STORED DATA:
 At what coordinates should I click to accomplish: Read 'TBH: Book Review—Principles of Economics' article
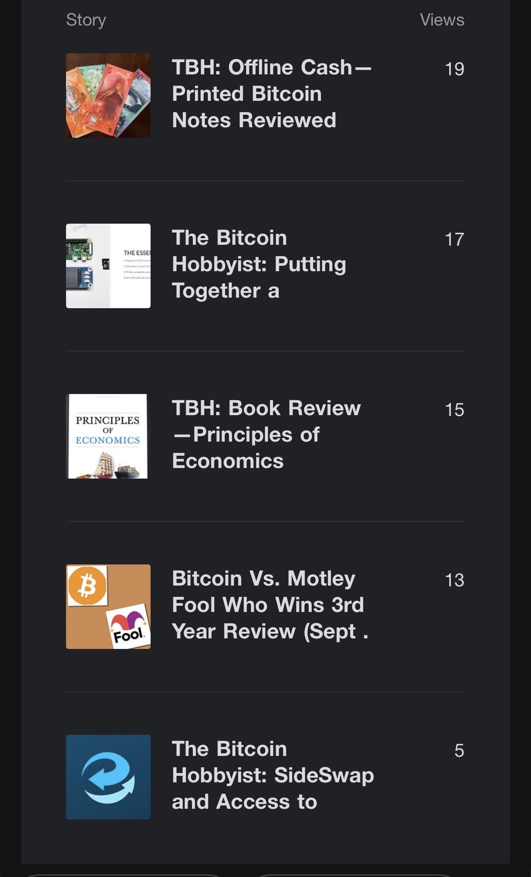tap(266, 435)
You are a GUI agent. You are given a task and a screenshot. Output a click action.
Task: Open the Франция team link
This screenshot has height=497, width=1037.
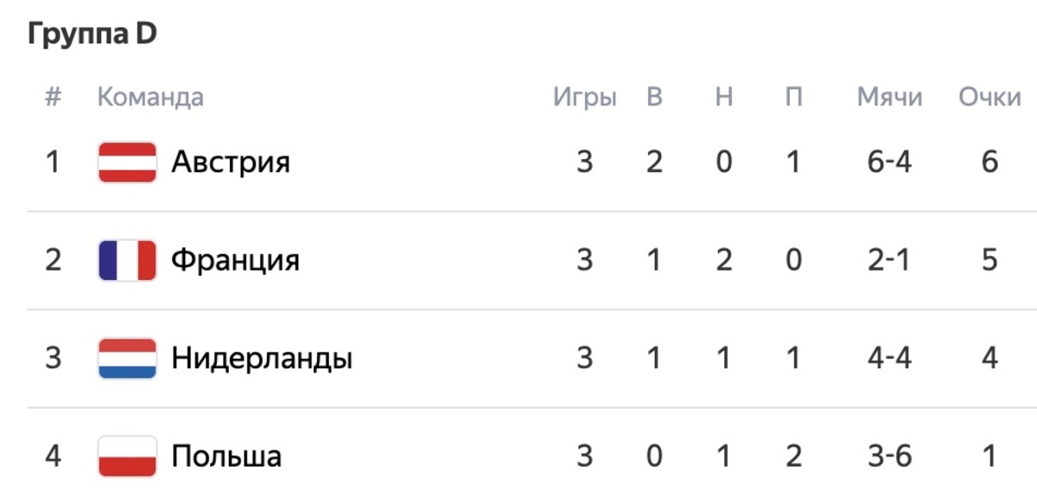pos(235,260)

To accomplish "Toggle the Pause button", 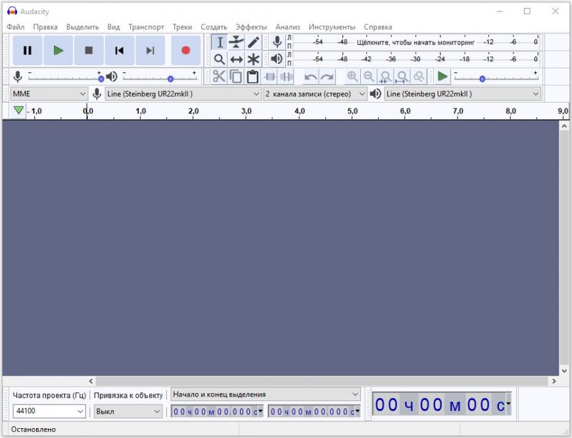I will click(x=28, y=51).
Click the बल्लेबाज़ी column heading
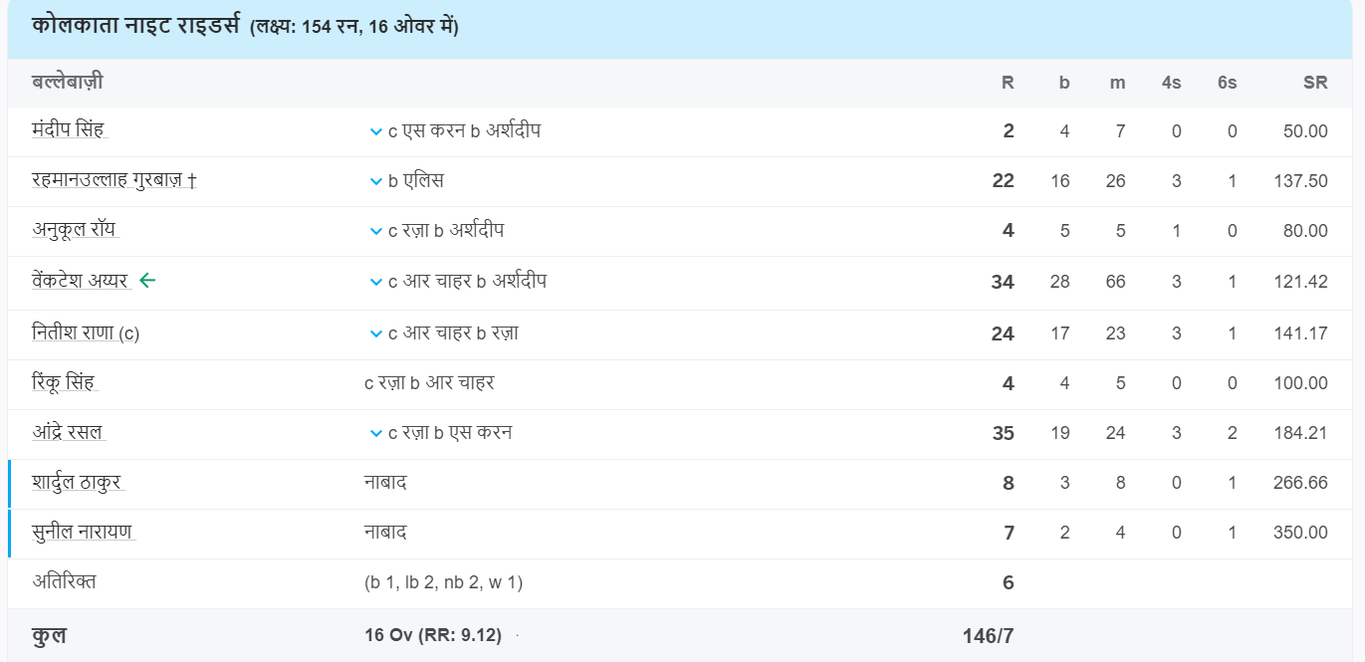The image size is (1365, 662). pyautogui.click(x=68, y=83)
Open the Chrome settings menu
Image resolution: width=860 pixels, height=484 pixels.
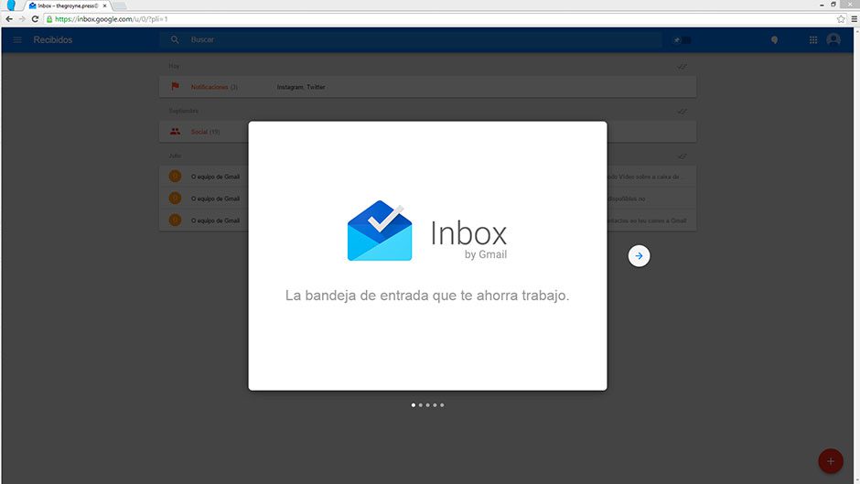(x=852, y=18)
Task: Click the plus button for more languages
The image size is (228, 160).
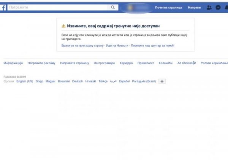Action: pos(162,81)
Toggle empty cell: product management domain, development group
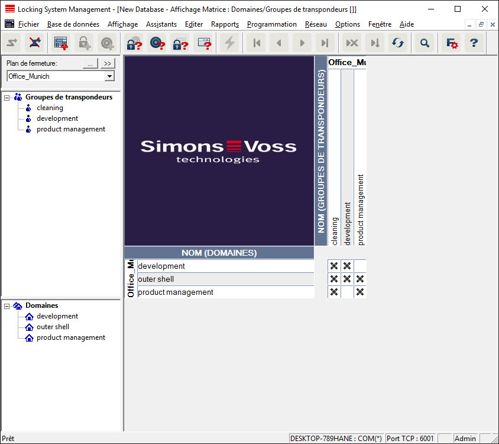The image size is (499, 444). click(347, 292)
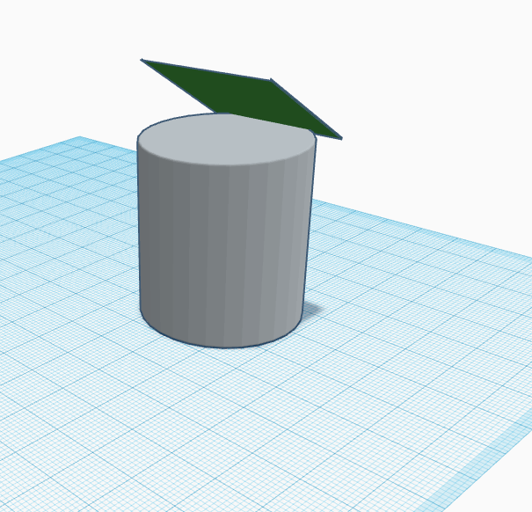
Task: Click the cylinder's flat top face
Action: pos(220,139)
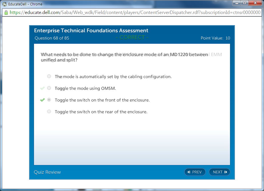The image size is (264, 191).
Task: Choose the 'Toggle the mode using OMSM' radio button
Action: pos(49,88)
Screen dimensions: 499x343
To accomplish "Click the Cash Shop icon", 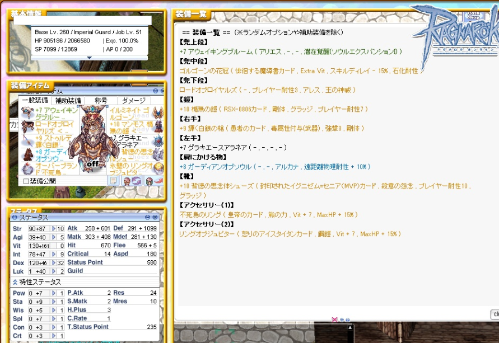I will pyautogui.click(x=474, y=15).
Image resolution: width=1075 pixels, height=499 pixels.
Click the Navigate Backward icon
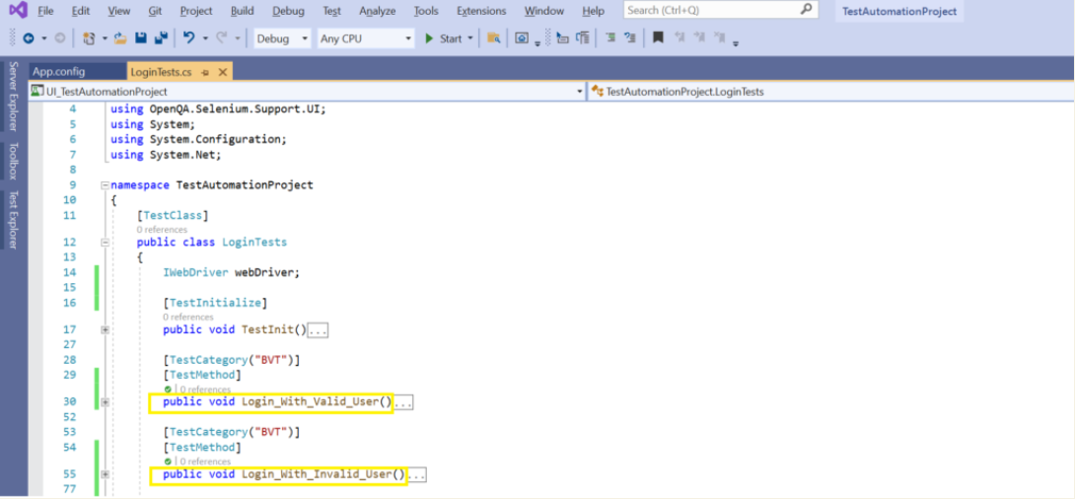28,38
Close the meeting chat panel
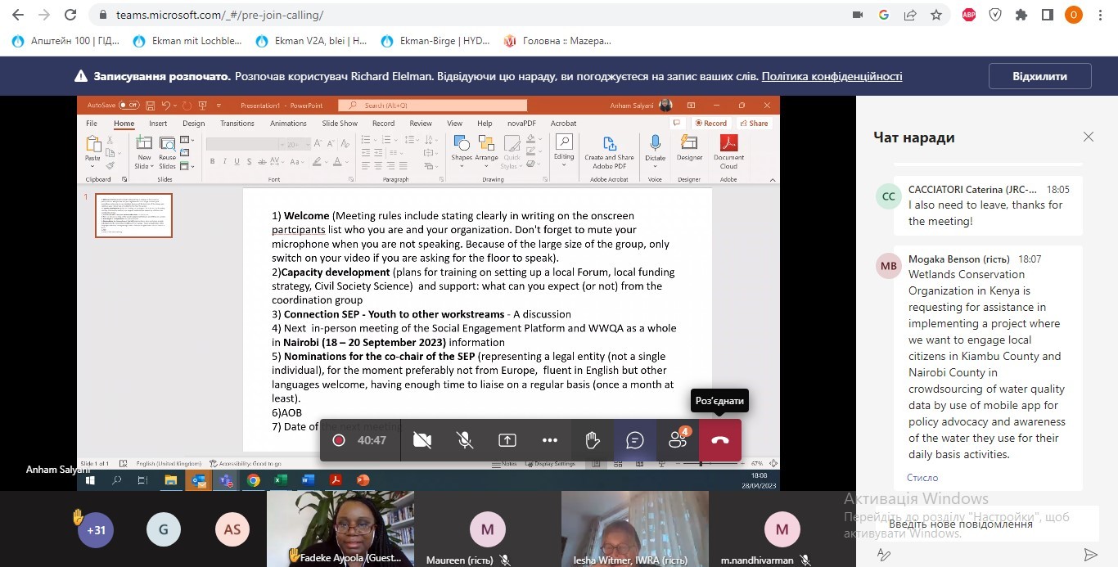This screenshot has width=1118, height=567. (1089, 137)
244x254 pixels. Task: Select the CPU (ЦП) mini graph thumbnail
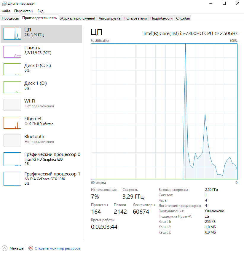[x=12, y=34]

TASK PROMPT: Output as a JSON list of strings the lines of the material from the one holding "Image resolution: width=1075" through the end, both included, one string per line with blank lines skipped. Leave the pictures out of your answer.

EXERCISE RESULT:
[
  "Image resolution: width=1075 pixels, height=499 pixels.",
  "Click the Navigate Backward icon",
  "28,38",
  "Close the meeting chat panel",
  "This screenshot has width=1118, height=567. (1089, 137)",
  "244x254 pixels. Task: Select the CPU (ЦП) mini graph thumbnail",
  "[x=12, y=34]"
]